*** Available records ***
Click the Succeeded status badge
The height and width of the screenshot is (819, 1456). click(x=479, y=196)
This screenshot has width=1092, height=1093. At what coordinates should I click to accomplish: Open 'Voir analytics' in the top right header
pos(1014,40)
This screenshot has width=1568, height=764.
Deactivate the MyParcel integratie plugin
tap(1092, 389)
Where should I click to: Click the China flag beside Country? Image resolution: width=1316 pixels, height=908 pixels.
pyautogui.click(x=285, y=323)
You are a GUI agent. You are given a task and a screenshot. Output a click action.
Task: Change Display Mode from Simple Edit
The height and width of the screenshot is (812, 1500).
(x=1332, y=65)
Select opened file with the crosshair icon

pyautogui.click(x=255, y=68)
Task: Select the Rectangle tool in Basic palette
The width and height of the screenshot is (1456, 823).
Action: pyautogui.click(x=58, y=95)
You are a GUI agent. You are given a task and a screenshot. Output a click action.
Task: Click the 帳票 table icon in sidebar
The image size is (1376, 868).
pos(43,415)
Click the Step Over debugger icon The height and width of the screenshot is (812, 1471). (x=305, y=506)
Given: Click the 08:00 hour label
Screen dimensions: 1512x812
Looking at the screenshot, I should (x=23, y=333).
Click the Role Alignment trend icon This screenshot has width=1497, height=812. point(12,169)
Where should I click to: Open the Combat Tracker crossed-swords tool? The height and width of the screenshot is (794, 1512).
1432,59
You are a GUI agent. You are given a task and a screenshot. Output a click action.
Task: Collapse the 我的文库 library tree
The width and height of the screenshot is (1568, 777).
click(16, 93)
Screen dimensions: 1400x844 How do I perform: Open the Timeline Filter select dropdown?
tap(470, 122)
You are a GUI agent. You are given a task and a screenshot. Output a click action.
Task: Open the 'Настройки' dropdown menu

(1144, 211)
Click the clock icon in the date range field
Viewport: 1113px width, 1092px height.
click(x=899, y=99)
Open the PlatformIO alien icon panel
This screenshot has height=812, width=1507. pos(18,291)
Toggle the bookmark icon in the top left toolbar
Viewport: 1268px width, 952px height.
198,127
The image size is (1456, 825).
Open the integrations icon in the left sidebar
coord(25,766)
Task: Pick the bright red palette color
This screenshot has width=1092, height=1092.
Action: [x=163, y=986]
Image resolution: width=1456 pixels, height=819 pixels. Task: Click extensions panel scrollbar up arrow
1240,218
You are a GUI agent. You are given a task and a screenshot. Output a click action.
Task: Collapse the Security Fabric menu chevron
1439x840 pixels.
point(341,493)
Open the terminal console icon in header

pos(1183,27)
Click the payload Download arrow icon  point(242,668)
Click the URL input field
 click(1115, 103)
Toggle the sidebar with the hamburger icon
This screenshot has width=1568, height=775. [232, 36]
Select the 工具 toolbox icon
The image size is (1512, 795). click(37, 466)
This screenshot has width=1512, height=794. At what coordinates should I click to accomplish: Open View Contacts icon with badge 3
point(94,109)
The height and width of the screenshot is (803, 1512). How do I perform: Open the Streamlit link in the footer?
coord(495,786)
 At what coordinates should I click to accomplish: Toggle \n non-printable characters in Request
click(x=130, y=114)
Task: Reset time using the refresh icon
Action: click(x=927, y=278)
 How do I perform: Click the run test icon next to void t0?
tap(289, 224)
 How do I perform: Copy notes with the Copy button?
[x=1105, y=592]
*** End of Available records ***
Work to be completed>
The whole listing above is to be copied exactly.

Written reply>
Click the Succeeded status badge
The height and width of the screenshot is (819, 1456). click(x=479, y=196)
This screenshot has width=1092, height=1093. At what coordinates should I click to accomplish: Open 'Voir analytics' in the top right header
pos(1014,40)
This screenshot has width=1568, height=764.
Deactivate the MyParcel integratie plugin
tap(1092, 389)
Where should I click to: Click the China flag beside Country? Image resolution: width=1316 pixels, height=908 pixels.
pyautogui.click(x=285, y=323)
You are a GUI agent. You are given a task and a screenshot. Output a click action.
Task: Change Display Mode from Simple Edit
The height and width of the screenshot is (812, 1500).
(x=1332, y=65)
Select opened file with the crosshair icon

pyautogui.click(x=255, y=68)
Task: Select the Rectangle tool in Basic palette
The width and height of the screenshot is (1456, 823).
Action: pyautogui.click(x=58, y=95)
You are a GUI agent. You are given a task and a screenshot. Output a click action.
Task: Click the 帳票 table icon in sidebar
The image size is (1376, 868).
pos(43,415)
Click the Step Over debugger icon The height and width of the screenshot is (812, 1471). (x=305, y=506)
Given: Click the 08:00 hour label
Screen dimensions: 1512x812
Looking at the screenshot, I should (x=23, y=333).
Click the Role Alignment trend icon This screenshot has width=1497, height=812. point(12,169)
Where should I click to: Open the Combat Tracker crossed-swords tool? The height and width of the screenshot is (794, 1512).
1432,59
You are a GUI agent. You are given a task and a screenshot. Output a click action.
Task: Collapse the 我的文库 library tree
The width and height of the screenshot is (1568, 777).
click(16, 93)
Screen dimensions: 1400x844 How do I perform: Open the Timeline Filter select dropdown?
tap(470, 122)
You are a GUI agent. You are given a task and a screenshot. Output a click action.
Task: Open the 'Настройки' dropdown menu

(1144, 211)
Click the clock icon in the date range field
Viewport: 1113px width, 1092px height.
click(x=899, y=99)
Open the PlatformIO alien icon panel
This screenshot has height=812, width=1507. pos(18,291)
Toggle the bookmark icon in the top left toolbar
Viewport: 1268px width, 952px height.
198,127
The image size is (1456, 825).
Open the integrations icon in the left sidebar
coord(25,766)
Task: Pick the bright red palette color
This screenshot has width=1092, height=1092.
Action: [x=163, y=986]
Image resolution: width=1456 pixels, height=819 pixels. Task: Click extensions panel scrollbar up arrow
1240,218
You are a GUI agent. You are given a task and a screenshot. Output a click action.
Task: Collapse the Security Fabric menu chevron
1439x840 pixels.
point(341,493)
Open the terminal console icon in header

pos(1183,27)
Click the payload Download arrow icon  point(242,668)
Click the URL input field
 click(1115, 103)
Toggle the sidebar with the hamburger icon
This screenshot has width=1568, height=775. [232, 36]
Select the 工具 toolbox icon
The image size is (1512, 795). click(37, 466)
This screenshot has width=1512, height=794. At what coordinates should I click to accomplish: Open View Contacts icon with badge 3
point(94,109)
The height and width of the screenshot is (803, 1512). How do I perform: Open the Streamlit link in the footer?
coord(495,786)
 At what coordinates should I click to accomplish: Toggle \n non-printable characters in Request
click(x=130, y=114)
Task: Reset time using the refresh icon
Action: click(x=927, y=278)
 How do I perform: Click the run test icon next to void t0?
tap(289, 224)
 How do I perform: Copy notes with the Copy button?
[x=1105, y=592]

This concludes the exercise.